• Action item:
Would you restate the data exactly as given?

== Segment start ==

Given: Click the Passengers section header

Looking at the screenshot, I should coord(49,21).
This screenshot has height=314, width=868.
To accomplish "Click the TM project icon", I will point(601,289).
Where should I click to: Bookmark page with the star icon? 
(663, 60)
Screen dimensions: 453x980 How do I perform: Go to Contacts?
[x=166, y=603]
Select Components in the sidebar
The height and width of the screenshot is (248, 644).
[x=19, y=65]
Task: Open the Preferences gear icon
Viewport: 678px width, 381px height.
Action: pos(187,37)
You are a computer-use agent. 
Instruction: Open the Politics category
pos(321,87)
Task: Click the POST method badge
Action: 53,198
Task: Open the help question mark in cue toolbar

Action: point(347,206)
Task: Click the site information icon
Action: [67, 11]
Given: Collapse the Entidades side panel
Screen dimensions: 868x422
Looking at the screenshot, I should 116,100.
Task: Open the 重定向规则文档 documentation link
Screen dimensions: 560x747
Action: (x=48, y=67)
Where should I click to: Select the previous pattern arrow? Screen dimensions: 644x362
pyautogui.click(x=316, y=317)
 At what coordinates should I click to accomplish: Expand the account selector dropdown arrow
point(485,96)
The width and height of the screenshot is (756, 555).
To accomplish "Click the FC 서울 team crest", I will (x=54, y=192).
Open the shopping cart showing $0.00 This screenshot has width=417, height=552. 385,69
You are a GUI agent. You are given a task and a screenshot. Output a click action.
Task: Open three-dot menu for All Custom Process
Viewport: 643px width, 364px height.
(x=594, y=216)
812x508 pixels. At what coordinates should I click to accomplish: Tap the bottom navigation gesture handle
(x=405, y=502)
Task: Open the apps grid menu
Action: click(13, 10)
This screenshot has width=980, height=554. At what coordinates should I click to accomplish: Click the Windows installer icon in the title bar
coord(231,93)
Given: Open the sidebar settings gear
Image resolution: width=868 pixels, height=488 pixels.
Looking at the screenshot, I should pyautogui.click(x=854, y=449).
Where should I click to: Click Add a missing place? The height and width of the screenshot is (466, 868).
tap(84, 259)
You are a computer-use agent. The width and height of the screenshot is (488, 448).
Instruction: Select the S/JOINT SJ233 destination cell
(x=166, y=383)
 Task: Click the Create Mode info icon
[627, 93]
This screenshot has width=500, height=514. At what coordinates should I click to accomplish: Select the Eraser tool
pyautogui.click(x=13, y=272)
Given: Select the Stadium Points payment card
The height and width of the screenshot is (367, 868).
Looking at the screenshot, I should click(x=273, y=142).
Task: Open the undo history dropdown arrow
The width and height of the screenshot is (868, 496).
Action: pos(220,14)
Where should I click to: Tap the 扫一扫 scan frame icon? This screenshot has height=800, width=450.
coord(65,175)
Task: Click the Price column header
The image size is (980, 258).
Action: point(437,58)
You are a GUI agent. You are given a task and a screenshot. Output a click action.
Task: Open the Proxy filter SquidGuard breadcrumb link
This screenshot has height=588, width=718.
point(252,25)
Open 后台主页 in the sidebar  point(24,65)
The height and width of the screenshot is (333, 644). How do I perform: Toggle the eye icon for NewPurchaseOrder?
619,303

== Segment end ==

• Answer to the problem:
Given: Click the Passengers section header

Looking at the screenshot, I should coord(49,21).
This screenshot has height=314, width=868.
To accomplish "Click the TM project icon", I will point(601,289).
Where should I click to: Bookmark page with the star icon? 
(663, 60)
Screen dimensions: 453x980 How do I perform: Go to Contacts?
[x=166, y=603]
Select Components in the sidebar
The height and width of the screenshot is (248, 644).
[x=19, y=65]
Task: Open the Preferences gear icon
Viewport: 678px width, 381px height.
Action: pos(187,37)
You are a computer-use agent. 
Instruction: Open the Politics category
pos(321,87)
Task: Click the POST method badge
Action: 53,198
Task: Open the help question mark in cue toolbar

Action: point(347,206)
Task: Click the site information icon
Action: [67, 11]
Given: Collapse the Entidades side panel
Screen dimensions: 868x422
Looking at the screenshot, I should 116,100.
Task: Open the 重定向规则文档 documentation link
Screen dimensions: 560x747
Action: (x=48, y=67)
Where should I click to: Select the previous pattern arrow? Screen dimensions: 644x362
pyautogui.click(x=316, y=317)
 At what coordinates should I click to accomplish: Expand the account selector dropdown arrow
point(485,96)
The width and height of the screenshot is (756, 555).
To accomplish "Click the FC 서울 team crest", I will (x=54, y=192).
Open the shopping cart showing $0.00 This screenshot has width=417, height=552. 385,69
You are a GUI agent. You are given a task and a screenshot. Output a click action.
Task: Open three-dot menu for All Custom Process
Viewport: 643px width, 364px height.
(x=594, y=216)
812x508 pixels. At what coordinates should I click to accomplish: Tap the bottom navigation gesture handle
(x=405, y=502)
Task: Open the apps grid menu
Action: click(13, 10)
This screenshot has width=980, height=554. At what coordinates should I click to accomplish: Click the Windows installer icon in the title bar
coord(231,93)
Given: Open the sidebar settings gear
Image resolution: width=868 pixels, height=488 pixels.
Looking at the screenshot, I should pyautogui.click(x=854, y=449).
Where should I click to: Click Add a missing place? The height and width of the screenshot is (466, 868).
tap(84, 259)
You are a computer-use agent. The width and height of the screenshot is (488, 448).
Instruction: Select the S/JOINT SJ233 destination cell
(x=166, y=383)
 Task: Click the Create Mode info icon
[627, 93]
This screenshot has width=500, height=514. At what coordinates should I click to accomplish: Select the Eraser tool
pyautogui.click(x=13, y=272)
Given: Select the Stadium Points payment card
The height and width of the screenshot is (367, 868).
Looking at the screenshot, I should click(x=273, y=142).
Task: Open the undo history dropdown arrow
The width and height of the screenshot is (868, 496).
Action: pos(220,14)
Where should I click to: Tap the 扫一扫 scan frame icon? This screenshot has height=800, width=450.
coord(65,175)
Task: Click the Price column header
The image size is (980, 258).
Action: point(437,58)
You are a GUI agent. You are given a task and a screenshot. Output a click action.
Task: Open the Proxy filter SquidGuard breadcrumb link
This screenshot has height=588, width=718.
point(252,25)
Open 后台主页 in the sidebar  point(24,65)
The height and width of the screenshot is (333, 644). How do I perform: Toggle the eye icon for NewPurchaseOrder?
619,303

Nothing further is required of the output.